Publication information
- Publisher: DC Comics
- First appearance: Green Arrow Vol. 5 #31 (July 2014)
- Created by: Jeff Lemire

In-story information
- Member(s): Richard Dragon Brick Count Vertigo Killer Moth Red Dart

= Longbow Hunters =

DC Comics supervillain group

The Longbow Hunters is the name of a supervillain group appearing in American comic books published by DC Comics. They are depicted as enemies of Green Arrow. The Longbow Hunters first appeared in Green Arrow Vol. 5 #31 and were created by Jeff Lemire.

The Longbow Hunters appeared in the seventh season of Arrow as assassins hired by Ricardo Diaz. Holly Elissa portrayed Red Dart, Michael Jonsson portrayed Kodiak, and Miranda Edwards played Silencer.

==Fictional team history==
The Longbow Hunters first appearing ambushing John Diggle, assisted by Clock King. Richard Dragon has Brick, Count Vertigo, Killer Moth, and Red Dart surround Diggle and states that he is going to bring Green Arrow to them.

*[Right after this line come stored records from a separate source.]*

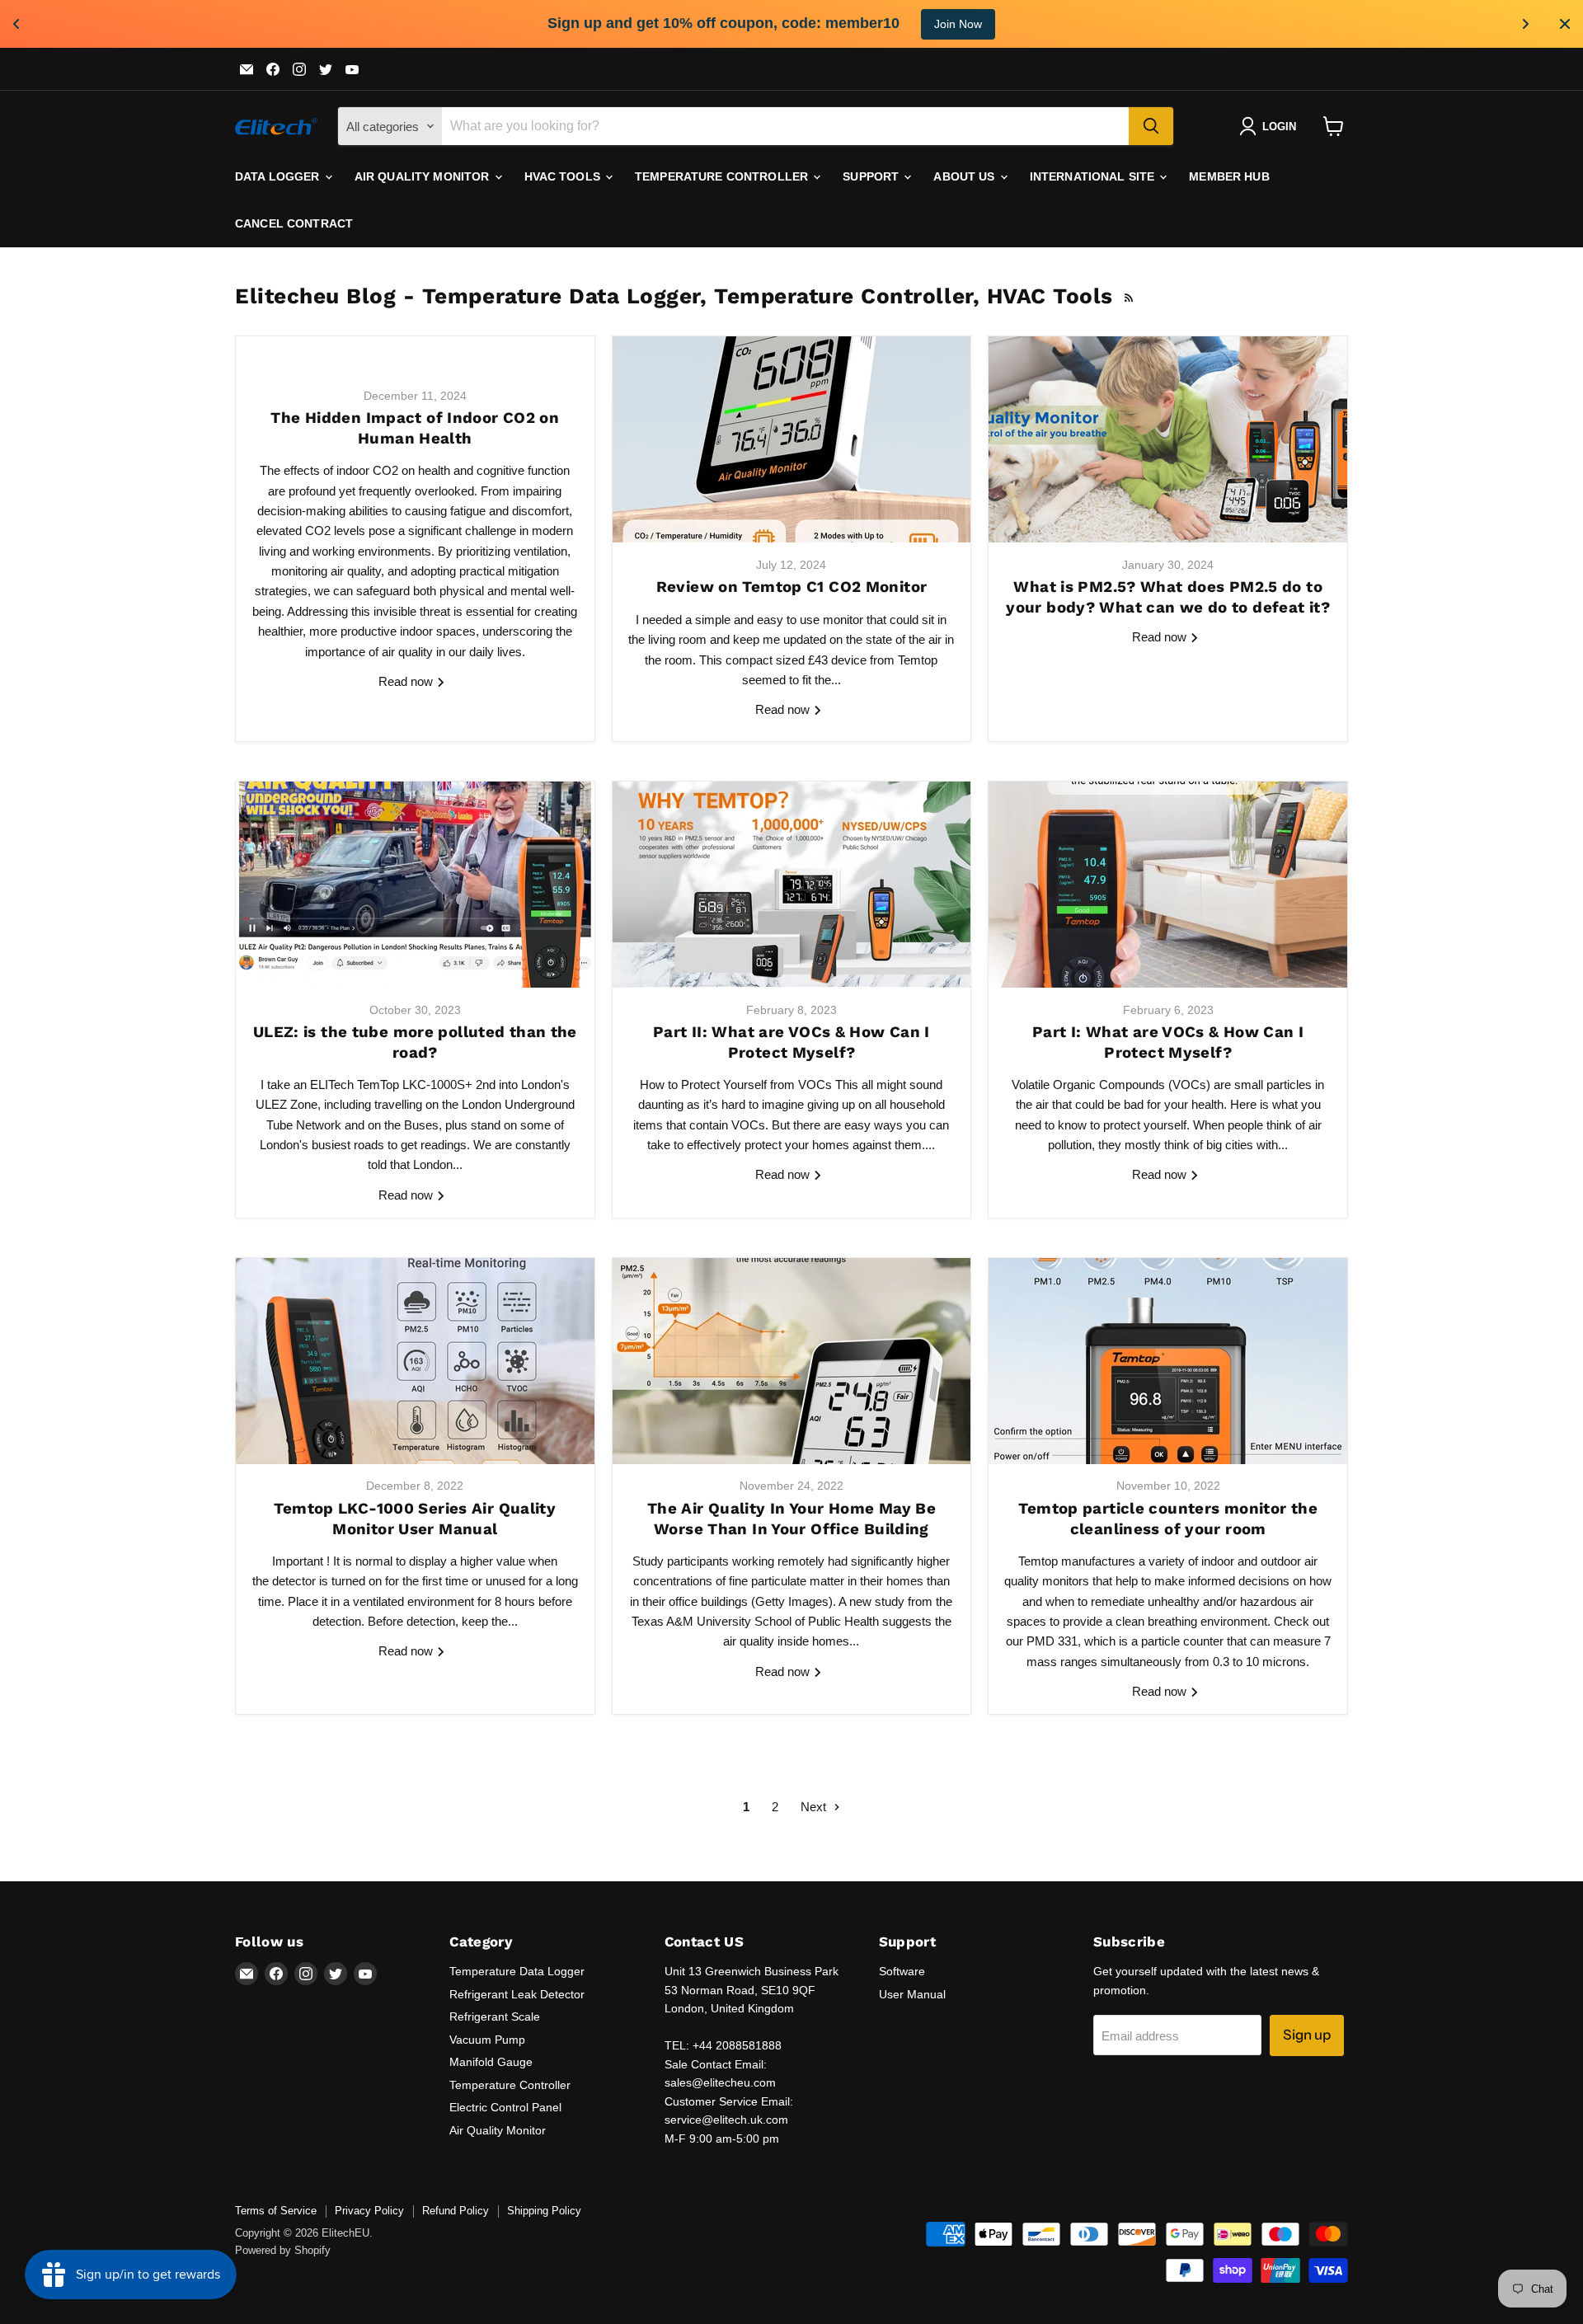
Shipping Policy (544, 2210)
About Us (965, 176)
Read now (407, 681)
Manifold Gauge (491, 2061)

When Green Arrow returned to Seattle after his mission of chasing Komodo and Shado, he learns from Henry Fyff and Naomi Singh that Richard Dragon took over the city. Just then, Green Arrow detects that they were followed and protects them from an explosion caused by Red Dart. As Brick, Killer Moth, and Red Dart beat Green Arrow senseless, he witnesses his half-sister Emiko Queen attack the villains, dressed in a Green Arrow costume.

Emiko has joined the fight against the Longbow Hunters as Green Arrow's "apprentice", to the objection of Green Arrow. As Brick is nearly beaten to death by Green Arrow for harming Emiko, Killer Moth points a weapon at him, which Green Arrow counters with a tornado arrow. Red Dart returns to the battle to take Emiko hostage, only to be thumped in the back of her head by Naomi. Killer Moth then gives up Richard Dragon's location as Green Arrow insists that his friends look after Emiko.

As Clock King is taken down by Emiko, Killer Moth appears to finish the job. While Green Arrow and John Diggle fight Richard Dragon, Count Vertigo is instructed to deter the police. Naomi defeats Killer Moth with charged darts. Tearing a stray arrow from through the palm of his hand, Diggle tosses it to Oliver, who then uses its razor tip to slice through Dragon's femoral artery. After noticing the chaos caused by Vertigo, Green Arrow and Diggle focus on helping the civilians who were injured.

==Members==
- Richard Dragon - Leader
- Brick
- Clock King - Associate
- Count Vertigo
- Killer Moth
- Red Dart

==In other media==
The Longbow Hunters appear in the seventh season of Arrow, consisting of Red Dart (portrayed by Holly Elissa), Kodiak (portrayed by Michael Jonsson), and Silencer (portrayed by Miranda Edwards). This version of the group are assassins feared by the League of Assassins who were presumed dead since the 1950s. In the present, they are hired by Ricardo Diaz to serve in his criminal empire and later hired by Diaz's financier Dante to kill Emiko Queen's mother Kazumi Adachi.